Stored items:
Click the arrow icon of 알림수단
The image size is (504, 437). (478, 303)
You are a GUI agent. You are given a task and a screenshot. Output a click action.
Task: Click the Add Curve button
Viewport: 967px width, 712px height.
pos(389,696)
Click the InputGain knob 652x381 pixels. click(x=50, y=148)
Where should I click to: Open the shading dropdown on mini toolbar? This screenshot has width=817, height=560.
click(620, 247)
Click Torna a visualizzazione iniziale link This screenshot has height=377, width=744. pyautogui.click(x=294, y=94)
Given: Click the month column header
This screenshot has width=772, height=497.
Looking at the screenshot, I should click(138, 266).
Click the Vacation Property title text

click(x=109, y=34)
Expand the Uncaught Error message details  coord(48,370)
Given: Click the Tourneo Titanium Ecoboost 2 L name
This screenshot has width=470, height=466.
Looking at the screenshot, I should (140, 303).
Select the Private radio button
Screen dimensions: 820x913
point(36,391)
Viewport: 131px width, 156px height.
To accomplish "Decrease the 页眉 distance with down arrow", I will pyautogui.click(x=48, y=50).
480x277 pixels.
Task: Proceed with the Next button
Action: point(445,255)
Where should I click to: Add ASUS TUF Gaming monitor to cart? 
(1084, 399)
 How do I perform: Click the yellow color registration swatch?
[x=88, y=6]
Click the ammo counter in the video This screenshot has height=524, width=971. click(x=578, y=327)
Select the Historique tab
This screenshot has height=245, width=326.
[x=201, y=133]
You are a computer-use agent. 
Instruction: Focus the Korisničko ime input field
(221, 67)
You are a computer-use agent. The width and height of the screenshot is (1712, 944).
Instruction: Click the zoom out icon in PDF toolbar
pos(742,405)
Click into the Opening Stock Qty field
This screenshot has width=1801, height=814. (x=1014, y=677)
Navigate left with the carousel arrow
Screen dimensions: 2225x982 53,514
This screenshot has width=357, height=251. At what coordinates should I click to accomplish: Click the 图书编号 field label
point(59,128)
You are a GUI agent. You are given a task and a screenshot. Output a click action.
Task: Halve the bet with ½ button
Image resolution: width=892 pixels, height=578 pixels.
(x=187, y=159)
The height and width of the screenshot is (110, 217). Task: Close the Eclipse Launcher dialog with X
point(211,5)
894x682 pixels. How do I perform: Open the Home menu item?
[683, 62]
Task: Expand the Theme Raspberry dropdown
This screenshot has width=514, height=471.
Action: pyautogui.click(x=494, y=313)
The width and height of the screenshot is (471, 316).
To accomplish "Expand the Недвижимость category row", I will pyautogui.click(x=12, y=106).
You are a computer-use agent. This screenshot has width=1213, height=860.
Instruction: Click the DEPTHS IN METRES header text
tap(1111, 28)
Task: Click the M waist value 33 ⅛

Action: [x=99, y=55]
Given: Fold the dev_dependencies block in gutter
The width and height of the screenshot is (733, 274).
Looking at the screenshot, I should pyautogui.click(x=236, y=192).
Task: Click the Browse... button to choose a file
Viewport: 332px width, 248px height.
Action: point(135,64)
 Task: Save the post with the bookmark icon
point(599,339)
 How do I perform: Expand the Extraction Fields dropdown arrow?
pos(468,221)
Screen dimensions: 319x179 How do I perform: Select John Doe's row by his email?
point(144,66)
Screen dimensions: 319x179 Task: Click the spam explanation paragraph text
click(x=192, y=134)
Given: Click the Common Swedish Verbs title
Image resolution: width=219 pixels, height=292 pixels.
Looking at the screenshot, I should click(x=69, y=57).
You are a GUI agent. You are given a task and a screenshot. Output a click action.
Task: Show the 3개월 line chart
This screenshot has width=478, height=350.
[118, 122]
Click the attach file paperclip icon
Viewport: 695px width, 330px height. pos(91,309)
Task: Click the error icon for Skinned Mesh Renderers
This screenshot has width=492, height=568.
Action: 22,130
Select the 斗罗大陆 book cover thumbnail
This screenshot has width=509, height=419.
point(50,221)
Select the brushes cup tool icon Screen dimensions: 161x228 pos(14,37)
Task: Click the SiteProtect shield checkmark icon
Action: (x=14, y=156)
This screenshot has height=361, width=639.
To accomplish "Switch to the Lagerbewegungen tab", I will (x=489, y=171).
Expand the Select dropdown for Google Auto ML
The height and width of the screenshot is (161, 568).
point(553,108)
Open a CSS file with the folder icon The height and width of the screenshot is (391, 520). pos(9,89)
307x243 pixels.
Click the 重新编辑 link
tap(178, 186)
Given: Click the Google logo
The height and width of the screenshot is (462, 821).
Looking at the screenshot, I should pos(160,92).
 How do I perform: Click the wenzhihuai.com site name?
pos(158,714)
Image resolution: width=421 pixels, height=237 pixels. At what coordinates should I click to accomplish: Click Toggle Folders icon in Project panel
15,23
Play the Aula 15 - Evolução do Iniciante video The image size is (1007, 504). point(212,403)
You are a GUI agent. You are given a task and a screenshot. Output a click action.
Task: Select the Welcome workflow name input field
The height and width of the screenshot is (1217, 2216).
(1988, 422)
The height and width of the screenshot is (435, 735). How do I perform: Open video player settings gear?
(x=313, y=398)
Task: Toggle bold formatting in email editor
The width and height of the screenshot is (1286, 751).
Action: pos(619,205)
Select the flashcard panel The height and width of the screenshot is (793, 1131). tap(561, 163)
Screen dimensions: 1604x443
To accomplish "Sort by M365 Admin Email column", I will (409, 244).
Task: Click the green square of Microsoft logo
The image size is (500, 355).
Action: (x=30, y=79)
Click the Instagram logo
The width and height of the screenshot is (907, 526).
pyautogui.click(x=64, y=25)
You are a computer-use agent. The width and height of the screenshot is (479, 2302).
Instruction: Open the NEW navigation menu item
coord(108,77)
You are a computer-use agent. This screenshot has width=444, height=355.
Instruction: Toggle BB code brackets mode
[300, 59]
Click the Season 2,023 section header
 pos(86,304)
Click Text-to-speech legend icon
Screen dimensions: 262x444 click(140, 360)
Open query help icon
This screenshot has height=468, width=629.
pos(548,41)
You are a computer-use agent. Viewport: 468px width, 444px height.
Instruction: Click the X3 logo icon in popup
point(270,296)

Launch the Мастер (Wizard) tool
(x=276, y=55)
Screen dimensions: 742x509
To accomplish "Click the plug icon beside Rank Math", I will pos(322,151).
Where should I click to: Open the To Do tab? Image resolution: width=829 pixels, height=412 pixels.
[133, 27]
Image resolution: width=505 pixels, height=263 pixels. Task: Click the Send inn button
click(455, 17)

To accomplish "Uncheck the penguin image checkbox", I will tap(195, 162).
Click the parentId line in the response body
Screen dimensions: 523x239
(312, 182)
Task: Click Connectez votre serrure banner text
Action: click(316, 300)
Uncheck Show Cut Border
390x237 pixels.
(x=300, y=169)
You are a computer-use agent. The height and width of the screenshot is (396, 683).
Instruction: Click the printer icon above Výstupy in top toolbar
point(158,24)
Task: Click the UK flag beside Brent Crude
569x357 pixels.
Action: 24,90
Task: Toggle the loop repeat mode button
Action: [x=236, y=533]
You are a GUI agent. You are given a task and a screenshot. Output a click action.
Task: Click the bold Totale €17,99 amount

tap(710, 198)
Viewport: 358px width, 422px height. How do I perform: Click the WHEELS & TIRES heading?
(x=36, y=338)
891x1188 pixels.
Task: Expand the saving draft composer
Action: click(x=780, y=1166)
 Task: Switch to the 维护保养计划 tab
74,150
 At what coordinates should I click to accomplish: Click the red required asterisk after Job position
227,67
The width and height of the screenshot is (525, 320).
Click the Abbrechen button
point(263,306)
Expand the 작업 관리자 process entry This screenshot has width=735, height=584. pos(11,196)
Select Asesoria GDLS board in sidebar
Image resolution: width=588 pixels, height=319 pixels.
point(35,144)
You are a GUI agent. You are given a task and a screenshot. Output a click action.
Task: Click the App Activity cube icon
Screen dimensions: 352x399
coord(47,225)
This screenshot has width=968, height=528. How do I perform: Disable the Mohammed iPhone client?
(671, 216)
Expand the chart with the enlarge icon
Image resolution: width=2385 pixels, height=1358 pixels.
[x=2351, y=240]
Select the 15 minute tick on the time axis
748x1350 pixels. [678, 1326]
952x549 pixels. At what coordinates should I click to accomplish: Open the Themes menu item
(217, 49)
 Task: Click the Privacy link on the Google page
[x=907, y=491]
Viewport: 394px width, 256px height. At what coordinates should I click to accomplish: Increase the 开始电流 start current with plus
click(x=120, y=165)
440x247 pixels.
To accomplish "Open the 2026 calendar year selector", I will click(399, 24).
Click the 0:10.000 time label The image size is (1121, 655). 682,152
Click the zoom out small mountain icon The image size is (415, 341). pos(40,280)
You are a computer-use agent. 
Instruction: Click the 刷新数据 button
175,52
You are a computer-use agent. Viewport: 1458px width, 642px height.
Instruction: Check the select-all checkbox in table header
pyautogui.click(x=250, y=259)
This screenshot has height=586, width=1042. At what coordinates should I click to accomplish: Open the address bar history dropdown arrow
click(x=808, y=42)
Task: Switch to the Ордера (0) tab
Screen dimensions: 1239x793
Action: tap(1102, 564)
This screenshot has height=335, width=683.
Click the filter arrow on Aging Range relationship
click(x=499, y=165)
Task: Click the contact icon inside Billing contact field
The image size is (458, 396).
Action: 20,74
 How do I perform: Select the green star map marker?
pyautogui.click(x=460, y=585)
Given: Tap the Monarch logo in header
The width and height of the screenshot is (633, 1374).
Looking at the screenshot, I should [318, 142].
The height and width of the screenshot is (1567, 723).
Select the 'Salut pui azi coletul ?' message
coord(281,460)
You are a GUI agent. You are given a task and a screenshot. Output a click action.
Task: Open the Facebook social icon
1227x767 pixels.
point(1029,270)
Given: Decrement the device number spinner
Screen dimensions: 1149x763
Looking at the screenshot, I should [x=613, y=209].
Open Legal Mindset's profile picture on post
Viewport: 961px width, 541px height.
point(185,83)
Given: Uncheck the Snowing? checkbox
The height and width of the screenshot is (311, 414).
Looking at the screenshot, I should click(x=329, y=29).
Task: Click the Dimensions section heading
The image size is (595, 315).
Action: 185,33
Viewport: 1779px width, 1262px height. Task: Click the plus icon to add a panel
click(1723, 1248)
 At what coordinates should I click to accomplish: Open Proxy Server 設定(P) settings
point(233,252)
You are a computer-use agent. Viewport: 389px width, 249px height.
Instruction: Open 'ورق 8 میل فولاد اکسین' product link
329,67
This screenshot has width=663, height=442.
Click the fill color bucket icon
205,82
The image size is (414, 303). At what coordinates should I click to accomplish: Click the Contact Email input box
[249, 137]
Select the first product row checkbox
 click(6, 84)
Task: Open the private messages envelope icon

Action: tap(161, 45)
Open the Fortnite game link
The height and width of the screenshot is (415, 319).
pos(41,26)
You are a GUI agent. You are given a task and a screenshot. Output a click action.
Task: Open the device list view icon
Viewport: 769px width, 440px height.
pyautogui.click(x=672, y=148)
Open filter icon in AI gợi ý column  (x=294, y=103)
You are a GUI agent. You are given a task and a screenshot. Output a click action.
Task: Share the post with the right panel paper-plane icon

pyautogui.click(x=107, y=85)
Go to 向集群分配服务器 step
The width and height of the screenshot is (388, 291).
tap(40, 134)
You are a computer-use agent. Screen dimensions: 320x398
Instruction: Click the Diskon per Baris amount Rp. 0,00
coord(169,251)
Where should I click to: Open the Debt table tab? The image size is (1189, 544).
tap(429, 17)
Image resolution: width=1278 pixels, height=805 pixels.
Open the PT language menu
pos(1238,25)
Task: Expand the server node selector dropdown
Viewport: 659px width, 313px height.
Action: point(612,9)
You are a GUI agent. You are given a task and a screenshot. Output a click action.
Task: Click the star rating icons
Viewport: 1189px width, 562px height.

[Task requirements]: List each line of the entries that holds the string "Show".

[Answer for this exercise]:
Task: Show the 3개월 line chart
Uncheck Show Cut Border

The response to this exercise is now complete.